Wali Kota Medan Rico Tri Putra Bayu Waas yang diwakili Sekretaris Daerah Kota Medan Wiriya Alrahman turut hadir dalam rakor yang dipimpin langsung Gubernur Bobby Nasution. Rakor tersebut juga diikuti secara daring oleh Dirjen Bina Keuangan Daerah Kemendagri Ahmad Fatoni, Wagub Sumut Surya, serta para kepala daerah se-Sumut.
Prioritas Penggunaan: Infrastruktur hingga Bansos
Bobby menekankan tambahan anggaran ini merupakan amanah Presiden yang harus dirasakan langsung oleh masyarakat terdampak bencana.
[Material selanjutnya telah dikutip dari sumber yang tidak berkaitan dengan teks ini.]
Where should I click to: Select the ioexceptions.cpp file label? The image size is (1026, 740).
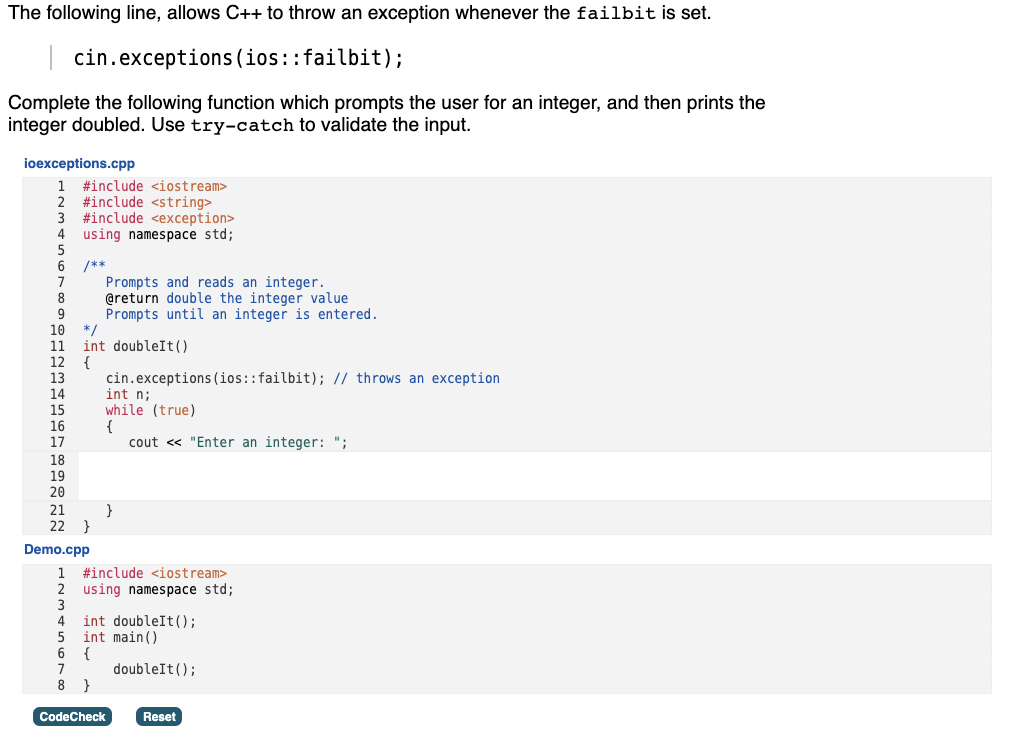point(80,163)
Ia merinci dana tersebut diprioritaskan untuk tiga hal utama: pembangunan infrastruktur, program nonfisik, dan bantuan sosial.
“Dana ini harus dipakai untuk mempercepat pemulihan masyarakat terdampak bencana, bukan untuk kegiatan lain di luar itu,” ujar Bobby dalam sambutannya.
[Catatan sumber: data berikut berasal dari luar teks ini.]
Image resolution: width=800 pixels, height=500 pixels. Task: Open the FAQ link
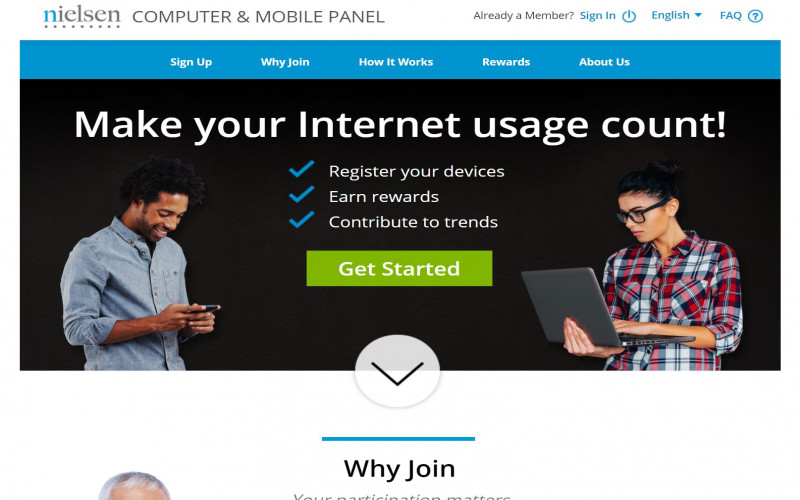tap(731, 16)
Serapan Belum Optimal, Gubernur Usul Skema Khusus
Meski anggaran sudah turun, Bobby mengakui realisasi penggunaan TKD di Sumatera Utara belum maksimal. Menurutnya, proses perencanaan dan pengadaan untuk proyek fisik memakan waktu, sehingga dana yang sudah tersedia belum bisa segera dibelanjakan.
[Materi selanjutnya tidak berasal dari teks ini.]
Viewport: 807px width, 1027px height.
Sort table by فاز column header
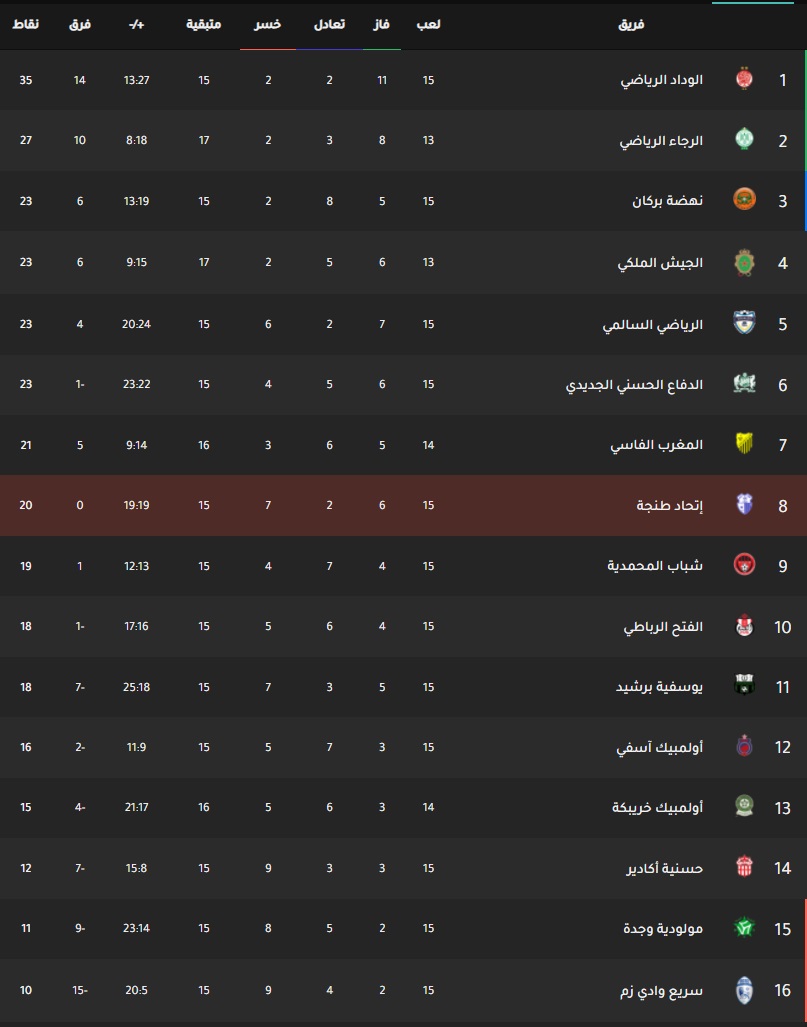[x=382, y=24]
Untuk mengatasi hambatan itu, ia mengusulkan penerapan mekanisme design and build. Skema ini memungkinkan perencanaan dan pelaksanaan konstruksi berjalan simultan, bukan bertahap seperti biasanya.
Dampak Bencana Tekan PAD, Pemprov Minta Alokasi 2027 Dipertahankan
Di akhir rapat, Bobby menyoroti bahwa bencana tidak hanya merusak infrastruktur fisik, tetapi juga menekan perekonomian dan Pendapatan Asli Daerah (PAD). Karena itu, ia berharap pemerintah pusat mempertahankan besaran TKD tambahan bagi daerah terdampak di Sumatera Utara pada Tahun Anggaran 2027.
“Kalau pemulihan belum tuntas, jangan sampai alokasi ini dipotong. Kami butuh kepastian agar proses pemulihan bisa berjalan optimal,” kata menantu Presiden RI ke-7 itu.